6. Long-duration gel batteries can provide a backup time of over 10 hours when the load power is around 100W. 

7. Utilizing a sine wave inverter power module, the system can freely switch between mains power and battery power modes, ensuring the continuity of power supply for the load. 

8. The inverter power module has a wide voltage range for mains power (140 - 280V) and is connected in parallel with the input mains power, ensuring the safety of the power distribution system. 
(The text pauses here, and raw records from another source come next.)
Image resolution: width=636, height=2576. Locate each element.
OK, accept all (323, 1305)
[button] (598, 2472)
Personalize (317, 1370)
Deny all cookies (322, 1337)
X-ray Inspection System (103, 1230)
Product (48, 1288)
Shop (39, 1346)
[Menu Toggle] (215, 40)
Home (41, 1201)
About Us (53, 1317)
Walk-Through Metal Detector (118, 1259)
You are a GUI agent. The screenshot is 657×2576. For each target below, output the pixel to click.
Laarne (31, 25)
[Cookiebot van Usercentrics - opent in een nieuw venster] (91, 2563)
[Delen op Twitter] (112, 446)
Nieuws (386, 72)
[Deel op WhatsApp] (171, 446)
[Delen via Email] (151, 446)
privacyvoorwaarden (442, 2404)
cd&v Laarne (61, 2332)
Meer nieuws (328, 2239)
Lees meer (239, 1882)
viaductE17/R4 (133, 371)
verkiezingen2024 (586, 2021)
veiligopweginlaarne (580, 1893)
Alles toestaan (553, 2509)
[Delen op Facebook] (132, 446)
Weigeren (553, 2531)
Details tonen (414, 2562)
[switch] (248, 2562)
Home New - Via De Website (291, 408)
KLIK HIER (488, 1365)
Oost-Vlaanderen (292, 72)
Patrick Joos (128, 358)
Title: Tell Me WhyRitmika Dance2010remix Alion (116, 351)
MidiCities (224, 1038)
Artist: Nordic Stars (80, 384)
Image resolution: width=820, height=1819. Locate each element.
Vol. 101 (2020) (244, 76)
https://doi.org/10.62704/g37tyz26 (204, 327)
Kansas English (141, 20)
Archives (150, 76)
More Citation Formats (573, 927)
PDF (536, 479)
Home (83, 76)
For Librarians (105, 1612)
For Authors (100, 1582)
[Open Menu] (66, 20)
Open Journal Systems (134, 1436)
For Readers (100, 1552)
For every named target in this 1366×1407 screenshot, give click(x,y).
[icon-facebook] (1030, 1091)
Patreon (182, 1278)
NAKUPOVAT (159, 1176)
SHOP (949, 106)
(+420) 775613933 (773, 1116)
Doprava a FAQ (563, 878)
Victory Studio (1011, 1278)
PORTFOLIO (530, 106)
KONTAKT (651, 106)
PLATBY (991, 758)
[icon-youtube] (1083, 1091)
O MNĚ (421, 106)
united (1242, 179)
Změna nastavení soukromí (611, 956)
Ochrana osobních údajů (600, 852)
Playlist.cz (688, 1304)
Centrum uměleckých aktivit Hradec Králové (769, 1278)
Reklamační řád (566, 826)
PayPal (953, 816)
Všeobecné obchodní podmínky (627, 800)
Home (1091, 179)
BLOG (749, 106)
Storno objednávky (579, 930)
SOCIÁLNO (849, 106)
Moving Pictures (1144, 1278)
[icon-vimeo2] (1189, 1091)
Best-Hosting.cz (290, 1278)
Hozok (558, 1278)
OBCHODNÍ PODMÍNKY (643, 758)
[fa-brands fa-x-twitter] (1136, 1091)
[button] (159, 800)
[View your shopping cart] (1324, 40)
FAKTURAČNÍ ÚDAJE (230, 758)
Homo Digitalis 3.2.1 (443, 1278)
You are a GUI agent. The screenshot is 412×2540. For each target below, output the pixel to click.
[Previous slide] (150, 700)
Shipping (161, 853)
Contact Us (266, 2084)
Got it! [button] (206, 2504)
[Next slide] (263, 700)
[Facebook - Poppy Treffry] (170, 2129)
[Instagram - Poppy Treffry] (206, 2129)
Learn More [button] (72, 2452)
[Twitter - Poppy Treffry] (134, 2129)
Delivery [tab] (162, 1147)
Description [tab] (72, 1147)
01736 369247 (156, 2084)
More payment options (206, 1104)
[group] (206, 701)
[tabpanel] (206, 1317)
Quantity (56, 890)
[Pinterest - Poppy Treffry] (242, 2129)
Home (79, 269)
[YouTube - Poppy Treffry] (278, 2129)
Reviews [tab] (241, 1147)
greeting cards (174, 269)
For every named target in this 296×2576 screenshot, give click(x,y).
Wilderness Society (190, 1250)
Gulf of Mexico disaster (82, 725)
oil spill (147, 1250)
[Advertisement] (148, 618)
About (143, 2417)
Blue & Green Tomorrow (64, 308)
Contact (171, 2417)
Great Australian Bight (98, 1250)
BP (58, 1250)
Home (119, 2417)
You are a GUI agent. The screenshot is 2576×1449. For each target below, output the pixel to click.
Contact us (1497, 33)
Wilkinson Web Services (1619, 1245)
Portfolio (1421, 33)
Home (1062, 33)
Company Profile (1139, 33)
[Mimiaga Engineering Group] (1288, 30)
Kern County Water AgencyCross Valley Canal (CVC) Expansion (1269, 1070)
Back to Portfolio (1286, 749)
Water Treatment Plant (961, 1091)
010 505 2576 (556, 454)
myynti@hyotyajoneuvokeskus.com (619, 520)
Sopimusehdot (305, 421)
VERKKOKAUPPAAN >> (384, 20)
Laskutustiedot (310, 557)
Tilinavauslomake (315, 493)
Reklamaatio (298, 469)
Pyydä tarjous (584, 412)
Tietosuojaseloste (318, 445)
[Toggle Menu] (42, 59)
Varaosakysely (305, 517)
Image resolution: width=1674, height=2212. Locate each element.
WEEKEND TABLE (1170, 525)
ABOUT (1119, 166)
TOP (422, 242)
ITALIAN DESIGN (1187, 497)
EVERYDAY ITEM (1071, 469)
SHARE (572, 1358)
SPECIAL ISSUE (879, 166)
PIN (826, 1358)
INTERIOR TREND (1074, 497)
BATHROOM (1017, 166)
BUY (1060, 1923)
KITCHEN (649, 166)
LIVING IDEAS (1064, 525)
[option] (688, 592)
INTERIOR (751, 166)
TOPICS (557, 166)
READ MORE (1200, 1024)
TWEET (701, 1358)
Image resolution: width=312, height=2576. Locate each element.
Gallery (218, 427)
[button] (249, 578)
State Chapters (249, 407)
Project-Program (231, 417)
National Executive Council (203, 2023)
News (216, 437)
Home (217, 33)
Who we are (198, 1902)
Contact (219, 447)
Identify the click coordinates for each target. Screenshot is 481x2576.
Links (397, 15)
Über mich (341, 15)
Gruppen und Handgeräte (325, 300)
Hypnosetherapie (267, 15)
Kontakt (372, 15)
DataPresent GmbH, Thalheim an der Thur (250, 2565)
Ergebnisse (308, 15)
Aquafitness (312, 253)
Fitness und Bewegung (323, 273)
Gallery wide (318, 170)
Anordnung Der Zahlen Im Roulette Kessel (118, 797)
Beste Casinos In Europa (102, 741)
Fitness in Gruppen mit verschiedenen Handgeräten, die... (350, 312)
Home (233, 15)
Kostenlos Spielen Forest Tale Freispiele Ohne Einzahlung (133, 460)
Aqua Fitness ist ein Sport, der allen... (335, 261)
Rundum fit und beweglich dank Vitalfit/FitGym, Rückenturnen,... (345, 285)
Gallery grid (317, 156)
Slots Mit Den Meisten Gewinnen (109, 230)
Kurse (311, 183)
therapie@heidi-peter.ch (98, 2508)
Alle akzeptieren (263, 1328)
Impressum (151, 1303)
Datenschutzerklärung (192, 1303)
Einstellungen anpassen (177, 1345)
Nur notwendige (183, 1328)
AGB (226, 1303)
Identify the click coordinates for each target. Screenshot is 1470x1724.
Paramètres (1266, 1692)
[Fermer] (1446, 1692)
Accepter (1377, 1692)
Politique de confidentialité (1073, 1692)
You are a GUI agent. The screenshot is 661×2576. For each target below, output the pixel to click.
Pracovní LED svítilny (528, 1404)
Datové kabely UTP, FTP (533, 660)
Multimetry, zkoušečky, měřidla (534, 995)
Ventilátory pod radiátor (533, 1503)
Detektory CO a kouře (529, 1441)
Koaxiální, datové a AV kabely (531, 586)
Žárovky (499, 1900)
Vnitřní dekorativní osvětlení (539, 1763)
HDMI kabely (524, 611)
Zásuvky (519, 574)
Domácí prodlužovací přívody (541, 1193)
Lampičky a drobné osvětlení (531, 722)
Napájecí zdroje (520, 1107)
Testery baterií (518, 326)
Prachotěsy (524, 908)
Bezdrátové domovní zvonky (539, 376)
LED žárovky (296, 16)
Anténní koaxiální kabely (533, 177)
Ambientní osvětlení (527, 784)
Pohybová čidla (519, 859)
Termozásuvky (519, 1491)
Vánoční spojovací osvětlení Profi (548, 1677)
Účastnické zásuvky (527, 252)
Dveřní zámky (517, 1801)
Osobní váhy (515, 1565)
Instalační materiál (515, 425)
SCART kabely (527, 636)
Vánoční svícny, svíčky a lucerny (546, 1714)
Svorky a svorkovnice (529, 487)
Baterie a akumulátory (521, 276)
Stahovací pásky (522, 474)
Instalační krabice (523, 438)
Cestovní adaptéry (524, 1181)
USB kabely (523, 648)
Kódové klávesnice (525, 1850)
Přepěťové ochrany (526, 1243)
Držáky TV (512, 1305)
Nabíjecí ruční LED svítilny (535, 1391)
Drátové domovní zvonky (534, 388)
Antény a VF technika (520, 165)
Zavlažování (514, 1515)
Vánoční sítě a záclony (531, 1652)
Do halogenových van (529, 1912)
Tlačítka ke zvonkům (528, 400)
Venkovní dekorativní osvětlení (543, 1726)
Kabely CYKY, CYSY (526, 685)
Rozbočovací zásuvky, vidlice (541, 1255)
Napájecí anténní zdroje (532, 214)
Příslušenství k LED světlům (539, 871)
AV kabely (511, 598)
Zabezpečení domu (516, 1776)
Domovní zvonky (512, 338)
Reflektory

For point-to-point communication, the wireless equipment we recommend is our TQ-5000MS25. This device is equipped with a 25dBi directional gain antenna. Due to its high transmission power, the transmission distance can reach up to 30 kilometers. As a wireless transmission device between base stations, this equipment has many advantages. It has a built-in gigabit network interface, stable working performance, and the theoretical transmission bandwidth can reach 480 Mbps. The actual measured transmission bandwidth can reach 160 Mbps. This equipment has the characteristic of multi-level relay without loss, which can ensure a high bandwidth data even after multiple relays. The data loss during transmission is very small (the detailed parameters of the above two devices can be found in the product descriptions in the attachment). At the installation location of the base station equipment, the power supply method is the same as the front-end power supply method. Under normal circumstances, it is powered by AC 220V. If in some special situations, there is no city power supply, the above solar power supply system can also be adopted. 

Point-to-point distance-free transmission is shown in the following figure:

The distance between hotspots is quite far, so the TQ-5000MS25 is used for directional transmission to ensure that the monitoring data and images from the front end can be stably transmitted to the monitoring center.